The course, Deployment of Machine Learning Models is now live on Udemy

Using the Python json Library

27 November 2016

Using the Python json Library: A Basic Guide

This guide uses Python 3

JSON (JavaScript Object Notation) is everywhere on the internet. It’s a “lightweight data interchange format” which has become one of the most common ways to send information from web applications to web browsers. If you’re doing any work involving calling web APIs, the chances are you are going to come across JSON data.

Python has a library to help you work with JSON: json. It’s part of the Python core, so you don’t have to install it via pip, simply import json and you’re ready to go.

Understanding how this module works will become very important for transforming your data into a useful format. Without taking a bit of time to understand the fundamentals of this module, you are going to spend a lot of time debugging errors such as:

<foo> is not JSON serializable

There are two key methods to understand:

  1. json.dump/json.dumps (Encoding)
  2. json.load/json.loads (Decoding)

A quick note on these methods, the plural versions (dumps/loads) keeps things in memory, the singular (dump/load) write things to a file.

This may not clairfy anything, so let’s dig deeper.

The description given in the official documentation for json.dumps is:

Serialize obj to a JSON formatted str

Why do we need to serialize?

Serialization is one particular type of encoding process, there are other ways to encode, but this is the one the json library is concerned with. Serialization converts data, potentially objects, arrays or similar, into a single string. This allows the data to be more easily stored and transmitted.

When you call a web API, data has to be transmitted to you (usually via an HTTP request). So the chances are that when that data arrives, it will be serialized (encoded). So for you to make sense of it and start manipulating it to do what you want, you will probably have to decode it. If you want later want to send the data onwards, you may need to serialize the data once again.

Examples

Now that we understand what we are trying to do and why, let’s look at some examples.

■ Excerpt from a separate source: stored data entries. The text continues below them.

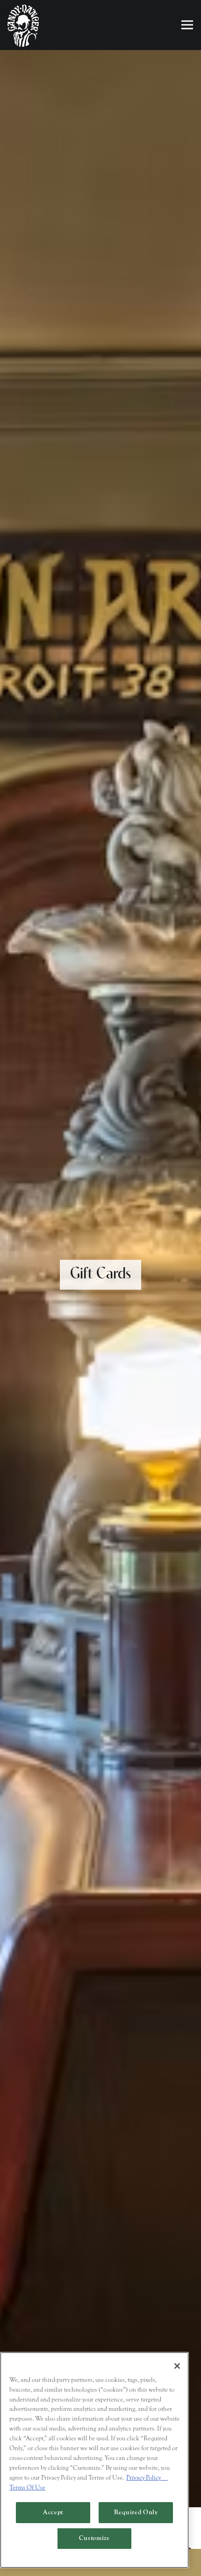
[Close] (177, 2366)
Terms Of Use (27, 2487)
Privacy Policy (147, 2478)
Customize (94, 2538)
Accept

Serialize a Python list for transmission/storage:

my_list = ['foo', 1, (2, 3), 'bar']
serialized_list = json.dumps(my_list)
# --> '["foo", 1, [2, 3], "bar"]'

If I wanted to decode my serialized Python list, I would use the reverse process (note that there is a nasty gotcha with reversing the process when the object in question is a dictionary, read the docs):

decoded_list = json.loads(serialized_list)
# --> ['foo', 1, [2, 3], 'bar']

We could apply this same logic to other data structures also:

my_list_of_dicts = [{"foo": "bar"}, {"abc": 123}]
serialized_lod = json.dumps(my_list_of_dicts)
# --> '[{"foo": "bar"}, {"abc": 123}]'
fixed_lod = json.loads(serialized_lod)
# --> [{'foo': 'bar'}, {'abc': 123}]
Common Errors
1.

TypeError: the JSON object must be str, not <data structure that is not a str>

This what happens when you run json.loads on something that isn’t a string, and hence is defintely not a serialized bit of data.

e.g.

json.loads([1,2,3])
#TypeError: the JSON object must be str, not 'list'
2.

json.decoder.JSONDecodeError: Expecting value: <some line> <some column> <(some character)>

This error gives a look at some of the internals of the json library, where json.loads and json.dumps use the JSONDecoder and JSONEncoder classes respectively. This type of error occurs when you have passed in a string, but the string is not valid JSON (common issues include missing curly braces, missing quotation marks)

e.g.

json_string = '{"abc":"defg"}'
json.loads(json_string)
#No problem

non_json_string = "abcdefg"
json.loads(non_json_string)
#throws the error because the string is not JSON-like
3.

<foo> is not JSON serializable

This error occurs when you try to serialize something that is not JSON serializable. A lot of things are “not JSON serializable”, but generally this will apply to more complex objects.

e.g.

class MyClass():
    def __init__(self, name):
        self.name = name
        
json.dumps(MyClass)
#TypeError: <class '__main__.MyClass'> is not JSON serializable
The Decoder - json.loads

It’s important to understand that the JSONDecoder (behind json.loads) makes the following conversions (from JSON to Python):

XSS Diagram

Now you are ready to deal with the majority of JSON-related code you will have to write in basic Python web applications.